In the year of 2013, we had several ups and downs: bombings, deaths, births and significant accomplishments. Here at Ignite UNMC, we will be writing about the biggest news of 2013 as we bid the current year a goodbye and welcome 2014 with open arms.
Pope Benedict XVI Resigns [28.02.2013]
On February 28, Pope Benedict XVI officially resigned and stepped down as the leader of the Catholic Church. His resignation was first announced on February 11, 2013 by the Vatican. Benedict’s resignation came as a shock to all as it was the first Pope resignation since Pope Gregory XII in 1415, who resigned in order to end the Western Schism. He is also the first to resign on his own initiative since Pope Celestine V in 1294.
Pope Benedict XVI stated that his decision to step down was because of his declining heath which he attributed to old age. The conclave later selected his successor on March 12, 2013 and Cardinal Jorge Mario Bergoglio was selected. Bergoglio, who now takes the name of Pope Francis, was the Archbishop of Beunos Aires.
Benedict XVI delivered his final Angelus on February 24, where thanked a gathered group, “Thank you for your affection. [I will take up a life of prayer and meditation] to be able to continue serving the church”. On February 28, 2013 Pope Benedict XVI addressed the masses from the balcony of the Vatican Church for the last time.
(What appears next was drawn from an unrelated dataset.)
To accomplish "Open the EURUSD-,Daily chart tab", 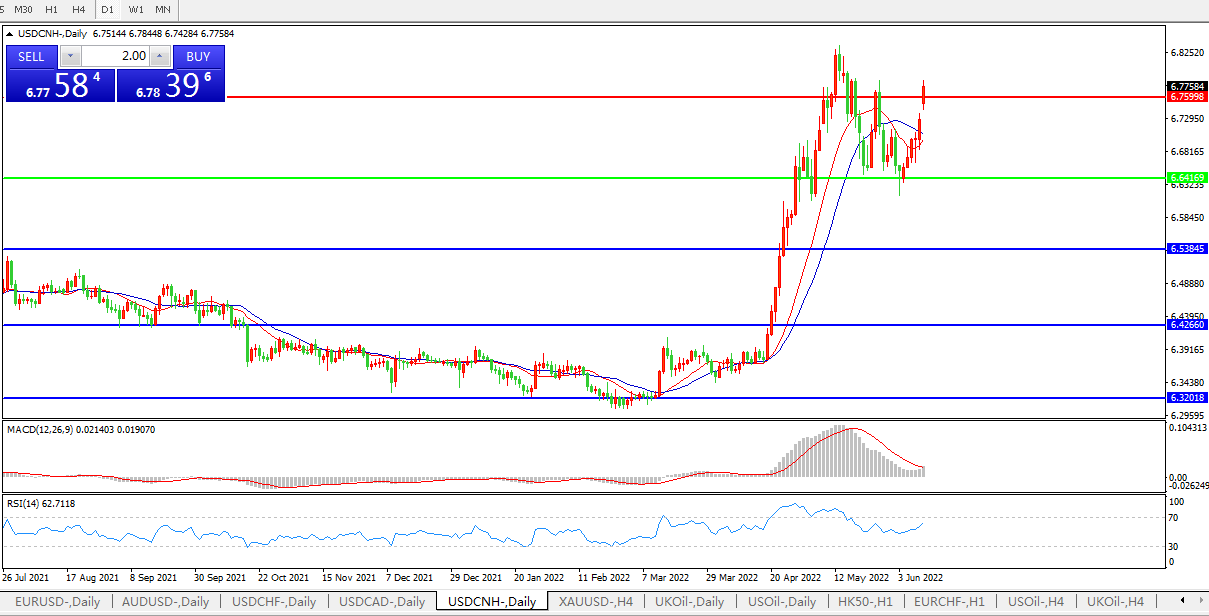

Cyprus Gets New Deal [25.03.2013]
Leaders of the European leaders agreed on Monday, March 25th on a bailout package for Cyrpus to keep the nation in the euro zone and to help it rebuild its floundering economy. This decision was done to also avoid a collapse of the nation’s banking system. The deal was approved by the finance ministers from the euro zone which is made up of 17 countries that currently use euros as their nation’s currency.
The deal would drastically reduce the size of Cyprus’s oversize banking sector and scrap the idea of a tax on bank deposits which was perceived as being highly controversial. The deal would, however, still impose forced losses for depositors and bondholders. Back then, it was decided that Cyprus would receive the first payment of the bailout package, worth 10 billion euros ($13 billion) early May.
Laiki Bank, one of Cyprus’s largest banks, would be reduced and their senior bondholders would have to take losses. This was done in order for the Bank of Cyprus, the largest lender in the nation, to survive but it would also take on some of Laiki Bank’s liabilities which include emergency liquidity.
Retailers, gas stations and supermarkets had increasingly refused to take forms of payments like credit cards and check. Banks were also reducing their daily withdrawal limit; going from 400 euros to a small 100 euros. Citizens of Cyprus were forced to drain their bank account in fear of being hit with a drastic reduction in withdrawal limits.